> _CONSIGNE_:
Répondez brièvement aux questions suivantes sur l'extrait consacré à la flexibilité cognitive.
1. Dans quels problèmes l'approche proposée est-elle illustrée ?
2. Qui est remercié pour l'échange sur la perspective gestaltiste ?
3. Quelles sont les deux formes de flexibilité que les situations de résolution de problème permettent d'identifier ?

> _EXTRAIT CHOISI_:
>>

Cet article propose une relecture de la notion de flexibilité cognitive. Après être revenu sur les liens entre flexibilité, rigidité et persévération, on propose une approche de la flexibilité dans la problématique de la résolution de problème qui permet de rendre compte des différentes formes de flexibilité et des conduites de persévération. Cette approche est illustrée dans les problèmes de jarres de Luchins. On montre comment dans un même cadre conceptuel, il est possible d'interpréter les phénomènes de fixation décrits par les gestaltistes et les conduites de persévération rapportées en neuropsychologie. Remerciements. Je tiens à remercier Jean-François Richard pour sa lecture attentive et ses remarques d'une première version du texte ainsi que Michel Piolat pour l'échange sur la perspective gestaltiste. Flexibility and problem solving: A contributionABSTRACT This paper is a contribution to the definition of a complex behavioral process: the cognitive flexibility. By examining the literature, the different definitions lead to conclude that this notion is highly influenced by the tests used to measure a flexible behavior. We attempt to unify this notion and present an approach of the cognitive flexibility in the framework of the problem solving situations. These situations allow to identify two forms of flexibility, reactive and spontaneous flexibility, and the expression of perseverative behavior. We show how the well-known "water-jug volume-measuring problems" (Luchins, 1942) are well-suited to observe both these kind of flexibility. In those situations, spontaneous flexibility is interpreted as the capacity of adopting spontaneously different points of view on a same situation, even when reactive flexibility occurs in impasse situations and may lead either to the change of the procedure or to the elaboration of a new representation. In conclusion, we discuss how this approach permits to reinterpret in the same framework the phenomena of the fixation described by the Gestalt psychology and the perseverative behavior related in the more recent neuropsychological literature.

<<

[Entrées de données enregistrées]
>>

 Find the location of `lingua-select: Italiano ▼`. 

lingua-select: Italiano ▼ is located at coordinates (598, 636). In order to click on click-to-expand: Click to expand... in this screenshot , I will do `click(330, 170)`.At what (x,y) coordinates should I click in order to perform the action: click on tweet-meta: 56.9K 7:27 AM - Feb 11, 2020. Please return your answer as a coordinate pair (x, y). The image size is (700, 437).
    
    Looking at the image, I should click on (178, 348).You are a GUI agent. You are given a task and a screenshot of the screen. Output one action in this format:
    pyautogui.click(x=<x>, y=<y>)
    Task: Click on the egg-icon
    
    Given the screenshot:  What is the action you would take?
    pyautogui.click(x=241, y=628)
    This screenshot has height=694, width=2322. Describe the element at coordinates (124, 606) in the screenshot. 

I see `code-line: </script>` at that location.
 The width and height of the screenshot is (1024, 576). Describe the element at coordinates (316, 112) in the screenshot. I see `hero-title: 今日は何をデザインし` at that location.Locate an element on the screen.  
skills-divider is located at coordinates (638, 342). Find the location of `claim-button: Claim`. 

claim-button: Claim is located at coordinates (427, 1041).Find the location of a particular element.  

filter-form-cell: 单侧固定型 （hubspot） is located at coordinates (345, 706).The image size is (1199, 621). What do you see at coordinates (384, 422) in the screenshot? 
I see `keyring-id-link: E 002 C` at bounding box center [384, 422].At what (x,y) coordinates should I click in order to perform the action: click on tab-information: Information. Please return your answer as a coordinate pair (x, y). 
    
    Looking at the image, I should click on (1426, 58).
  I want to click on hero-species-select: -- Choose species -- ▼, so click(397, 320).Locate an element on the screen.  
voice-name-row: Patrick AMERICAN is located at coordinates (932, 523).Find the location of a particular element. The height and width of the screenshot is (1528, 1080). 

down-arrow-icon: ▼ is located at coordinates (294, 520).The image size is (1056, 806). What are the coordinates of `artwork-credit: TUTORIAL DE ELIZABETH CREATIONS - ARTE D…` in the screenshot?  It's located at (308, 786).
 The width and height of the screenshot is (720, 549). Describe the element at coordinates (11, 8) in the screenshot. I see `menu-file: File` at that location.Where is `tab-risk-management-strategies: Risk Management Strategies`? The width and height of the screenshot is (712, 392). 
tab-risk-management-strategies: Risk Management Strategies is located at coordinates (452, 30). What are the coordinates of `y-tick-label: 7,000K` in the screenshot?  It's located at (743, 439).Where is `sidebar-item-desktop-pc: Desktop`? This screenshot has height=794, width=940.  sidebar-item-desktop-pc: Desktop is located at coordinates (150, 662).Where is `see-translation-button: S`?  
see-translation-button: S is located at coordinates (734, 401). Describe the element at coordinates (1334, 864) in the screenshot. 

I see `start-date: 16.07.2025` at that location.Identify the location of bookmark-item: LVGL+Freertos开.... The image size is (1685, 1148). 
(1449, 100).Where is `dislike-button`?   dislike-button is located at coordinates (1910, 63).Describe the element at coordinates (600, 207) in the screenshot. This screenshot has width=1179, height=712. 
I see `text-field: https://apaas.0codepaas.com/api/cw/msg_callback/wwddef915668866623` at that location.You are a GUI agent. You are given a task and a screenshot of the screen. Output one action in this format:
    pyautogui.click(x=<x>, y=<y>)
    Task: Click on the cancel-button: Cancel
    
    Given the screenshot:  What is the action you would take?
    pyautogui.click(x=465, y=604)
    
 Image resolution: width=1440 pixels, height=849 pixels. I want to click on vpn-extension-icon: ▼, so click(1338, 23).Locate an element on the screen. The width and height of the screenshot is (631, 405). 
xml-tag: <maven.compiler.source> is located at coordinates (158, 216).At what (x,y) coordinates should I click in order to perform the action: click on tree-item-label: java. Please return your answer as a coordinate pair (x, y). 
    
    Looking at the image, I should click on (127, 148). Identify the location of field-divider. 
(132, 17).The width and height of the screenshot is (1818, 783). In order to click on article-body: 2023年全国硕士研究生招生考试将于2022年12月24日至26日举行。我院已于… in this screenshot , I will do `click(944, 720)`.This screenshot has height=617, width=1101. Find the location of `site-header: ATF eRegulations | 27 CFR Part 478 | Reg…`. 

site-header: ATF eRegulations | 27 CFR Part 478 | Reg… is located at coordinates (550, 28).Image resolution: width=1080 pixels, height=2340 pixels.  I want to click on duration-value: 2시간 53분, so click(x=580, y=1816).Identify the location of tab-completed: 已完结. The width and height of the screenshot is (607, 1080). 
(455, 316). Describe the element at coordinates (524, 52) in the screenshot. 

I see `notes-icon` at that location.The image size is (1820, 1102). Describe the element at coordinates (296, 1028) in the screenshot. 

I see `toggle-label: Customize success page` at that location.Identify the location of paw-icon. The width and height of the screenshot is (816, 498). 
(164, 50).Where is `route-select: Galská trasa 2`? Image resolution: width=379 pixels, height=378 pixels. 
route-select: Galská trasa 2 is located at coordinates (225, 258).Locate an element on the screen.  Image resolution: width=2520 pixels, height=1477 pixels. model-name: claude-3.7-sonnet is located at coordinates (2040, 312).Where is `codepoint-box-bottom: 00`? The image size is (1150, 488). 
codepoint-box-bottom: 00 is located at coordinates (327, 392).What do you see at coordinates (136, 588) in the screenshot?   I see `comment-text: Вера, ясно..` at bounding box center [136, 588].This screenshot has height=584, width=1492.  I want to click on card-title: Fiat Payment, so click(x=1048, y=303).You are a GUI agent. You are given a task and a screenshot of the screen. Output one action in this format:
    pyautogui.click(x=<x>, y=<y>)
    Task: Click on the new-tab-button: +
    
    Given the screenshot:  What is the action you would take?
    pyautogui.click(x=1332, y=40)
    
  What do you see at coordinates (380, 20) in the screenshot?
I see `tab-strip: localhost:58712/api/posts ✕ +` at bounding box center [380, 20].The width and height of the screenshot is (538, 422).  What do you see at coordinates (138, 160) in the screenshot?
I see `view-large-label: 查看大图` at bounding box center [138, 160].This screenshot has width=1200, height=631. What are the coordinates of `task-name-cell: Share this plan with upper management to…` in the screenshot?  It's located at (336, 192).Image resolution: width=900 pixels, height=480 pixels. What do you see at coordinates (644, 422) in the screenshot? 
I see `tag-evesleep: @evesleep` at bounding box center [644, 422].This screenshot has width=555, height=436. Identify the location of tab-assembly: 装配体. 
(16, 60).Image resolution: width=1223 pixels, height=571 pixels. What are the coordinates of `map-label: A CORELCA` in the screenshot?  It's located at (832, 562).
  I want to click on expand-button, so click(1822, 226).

<<

> _CORRIGÉ_:
1. Elle est illustrée dans les problèmes de jarres de Luchins.
2. Michel Piolat est remercié pour cet échange.
3. Ce sont la flexibilité réactive et la flexibilité spontanée.